Parece una obviedad y en realidad lo es.
El caballo de batalla, la causa principal del absentismo o abandono del sacramento del perdón o confesión, no radica tanto en “el reparo a decir los pecados a un hombre como yo”; ni en la escasez de confesores, ni en la falacia de no sentirse uno pecador. Lo difícil, francamente difícil, es la experiencia de que la confesión, aún la más fervorosa, no logrará, por sí misma, cambiar la atracción al mal, al pecado y el penitente tiene la certeza de que “volverá a las andadas”. Tal experiencia y convencimiento, es como un muro infranqueable, que impide el verdadero dolor y propósito sincero de no volver a pecar.
Dice Jesús que “quien comete pecado, es esclavo del pecado”. En efecto y sin una gracia especial de Dios, resulta imposible romper la fuerte cadena que ata el alma del pecador reincidente, que se queda solo ante el peligro y no evita con todas sus fuerzas la ocasión de pecar. Bien lo expresan los dichos populares: ”Quien ama el peligro, en él perece” y “Evita la ocasión y evitarás el peligro”.
Este tema es tratado con todo detalle y detenimiento por moralistas, maestros de espíritu y teólogos. Analizan situaciones y distinguen entre ocasión próxima y remota; necesaria y no necesaria; presentando una casuística tediosa e interminable. Mientras, el pecador se debate entre el sincero deseo de vivir en gracia de Dios y aquella ocasión - persona, cosa, lugar, situación, o peligro - que le arrastra a la caída, casi inevitablemente. La propia experiencia nos dice que, sin una gracia extraordinaria del cielo, a pedir con oración constante, humildad y ayuno, será imposible evitar las ocasiones próximas de pecar. Ya lo anunció Jesús cuando dijo: “Sin Mí no podéis hacer nada”.
Muy duras, radicales y exigentes, por otra parte, las sentencias del Señor Jesús en su Evangelio cuando dice: ”Si tu mano o tu pie te escandalizan - te llevan al pecado - córtatelos, pues más te conviene entrar cojo o manco en el Reino de los cielos que con las dos manos o los dos pies, ser arrojado al fuego del infierno.

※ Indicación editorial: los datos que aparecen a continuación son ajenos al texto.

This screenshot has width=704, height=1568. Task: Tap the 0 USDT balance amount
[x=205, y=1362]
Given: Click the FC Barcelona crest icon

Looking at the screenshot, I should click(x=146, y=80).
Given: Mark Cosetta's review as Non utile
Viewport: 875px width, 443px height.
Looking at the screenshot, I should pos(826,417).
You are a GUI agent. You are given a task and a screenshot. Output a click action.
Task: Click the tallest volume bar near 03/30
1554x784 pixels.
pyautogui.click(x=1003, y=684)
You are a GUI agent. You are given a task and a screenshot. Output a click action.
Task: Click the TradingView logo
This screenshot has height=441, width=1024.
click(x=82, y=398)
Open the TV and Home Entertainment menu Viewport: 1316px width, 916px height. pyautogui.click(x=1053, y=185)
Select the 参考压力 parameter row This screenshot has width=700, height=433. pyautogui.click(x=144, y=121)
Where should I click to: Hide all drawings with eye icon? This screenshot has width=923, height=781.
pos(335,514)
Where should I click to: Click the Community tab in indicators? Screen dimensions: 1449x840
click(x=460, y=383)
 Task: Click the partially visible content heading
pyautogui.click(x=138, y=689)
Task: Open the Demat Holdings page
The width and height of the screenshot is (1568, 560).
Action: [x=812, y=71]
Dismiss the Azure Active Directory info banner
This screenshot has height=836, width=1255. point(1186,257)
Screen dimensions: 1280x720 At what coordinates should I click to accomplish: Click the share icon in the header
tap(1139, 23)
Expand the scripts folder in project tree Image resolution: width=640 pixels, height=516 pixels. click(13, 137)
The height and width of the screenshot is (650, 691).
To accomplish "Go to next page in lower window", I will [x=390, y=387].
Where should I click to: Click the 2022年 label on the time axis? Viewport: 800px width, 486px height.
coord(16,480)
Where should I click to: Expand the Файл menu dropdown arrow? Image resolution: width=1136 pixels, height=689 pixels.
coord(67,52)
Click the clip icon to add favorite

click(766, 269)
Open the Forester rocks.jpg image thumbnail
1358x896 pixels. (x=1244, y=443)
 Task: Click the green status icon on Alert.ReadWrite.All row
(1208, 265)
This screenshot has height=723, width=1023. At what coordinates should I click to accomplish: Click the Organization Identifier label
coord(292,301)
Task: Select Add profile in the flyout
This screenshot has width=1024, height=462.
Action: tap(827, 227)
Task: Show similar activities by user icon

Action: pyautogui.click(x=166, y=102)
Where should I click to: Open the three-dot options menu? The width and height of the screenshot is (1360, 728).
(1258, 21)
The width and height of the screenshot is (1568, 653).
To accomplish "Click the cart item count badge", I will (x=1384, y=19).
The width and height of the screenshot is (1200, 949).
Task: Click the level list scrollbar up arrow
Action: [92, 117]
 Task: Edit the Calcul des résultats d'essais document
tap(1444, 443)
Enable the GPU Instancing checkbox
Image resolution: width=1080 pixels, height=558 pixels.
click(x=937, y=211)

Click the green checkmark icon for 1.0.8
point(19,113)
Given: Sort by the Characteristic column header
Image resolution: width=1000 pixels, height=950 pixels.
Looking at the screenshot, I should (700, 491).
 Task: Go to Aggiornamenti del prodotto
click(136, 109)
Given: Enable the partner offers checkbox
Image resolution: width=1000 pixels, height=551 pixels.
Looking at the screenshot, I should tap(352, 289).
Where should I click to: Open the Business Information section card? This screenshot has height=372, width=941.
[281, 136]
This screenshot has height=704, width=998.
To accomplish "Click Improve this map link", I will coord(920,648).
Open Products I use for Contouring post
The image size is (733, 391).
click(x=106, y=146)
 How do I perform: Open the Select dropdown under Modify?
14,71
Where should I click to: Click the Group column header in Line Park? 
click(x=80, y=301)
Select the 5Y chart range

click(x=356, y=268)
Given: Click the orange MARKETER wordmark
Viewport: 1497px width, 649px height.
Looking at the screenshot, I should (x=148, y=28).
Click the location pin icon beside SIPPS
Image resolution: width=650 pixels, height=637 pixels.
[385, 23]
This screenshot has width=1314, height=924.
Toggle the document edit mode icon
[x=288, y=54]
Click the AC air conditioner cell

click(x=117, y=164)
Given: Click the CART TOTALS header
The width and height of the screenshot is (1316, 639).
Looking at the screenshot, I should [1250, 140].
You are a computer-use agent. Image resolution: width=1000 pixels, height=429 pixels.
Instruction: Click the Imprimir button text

Y si tu ojo te escandaliza sácatelo, pues más te conviene entrar tuerto en el cielo, que con los dos ojos ser arrojado fuera”. No hay duda de que el Señor se refiere aquí a personas, cosas o situaciones tan queridas por nosotros como las manos, pies y ojos y que debemos cortar tajantemente o evitar si nos son ocasión próxima de pecado. No hay otra alternativa, si es que de veras queremos gozar de la paz y alegría de conciencia en nuestra vida cristiana. Palpamos la radicalidad evangélica que no admite componendas ni subterfugios. Sólo en la oración desgarrada encontraremos lo que nos falta.